「先送りせずに すぐやる人 に変わる方法」  佐々木 正吾
How To Stop Putting Things Off And Get Them Done ASAP

 

 

著者紹介
心理学ジャーナリスト。
専門は認知心理学。
1973年北海道生まれ。
97年独協大学卒業後、ドコモサービスで働く。
2001年アヴィラ大学心理学科に留学。
著書に『スピードハックス』『チームハックス』(共著)、ベストセラーとなった『iPhone情報処理術』(共著)などがある。
また、ブログ「ライフハックス心理学」を主宰している。

方法 RULE 53 タスクを前に迷わない

方法16でご紹介したタスクリスト、これはTODOリストともいわれますが、やることが書いてあるリストのことです。
たいていのビジネスパーソンは、覚えきれないほどタスクを抱えているので、タスクリストを使っていますが、問題はただやるべきことがそこに書かれているだけ、という状態です。
書いてあるだけで実際には読み返すこともなかったり、いつまでも同じタスクがリストに残っていたり、上から見ていって一番下まで行ってはまた上まで読み返してみたり。その間にも時間は過ぎていきます。

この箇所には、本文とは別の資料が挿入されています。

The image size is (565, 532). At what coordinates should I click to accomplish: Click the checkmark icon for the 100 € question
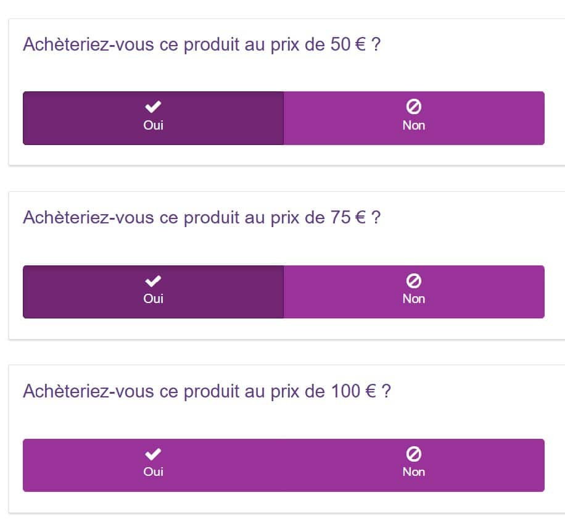[153, 454]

◎ やろうかな、どうしようかな……といって時間を失わない
方法16ではタスクリストを構造化することをおすすめしましたが、そのタスクリストを眺めて、「やろうかな、どうしようかな」と迷うことはいますぐ止めましょう。
その代わり、何も考えず上から順番に一つひとつ丁寧につぶしていきます。
いったん、タスクリストを上からつぶしていくというやり方に慣れてしまえば、二度と頭の中で迷ってこねくり回すというやり方には戻れなくなるでしょう。迷うことはとても不愉快なことだと感じられるようになります。それくらい、迷わないで仕事をすませるということはスッキリするものなのです。
ただ、実際に紙に書いた順番通りにできるとは限りませんし、適切な順番に並んでいるとも限りません。そういう意味では、タスクは付せんに書いて並べ替えられるようにしたほうがいいでしょう。
デジタル機器やサービスを使えば、この作業はいっそう容易になります。最近のスマートフォンは急速に高機能化していますから、本格的にタスクリストを使おうと思う人はぜひ購入・活用をおすすめします。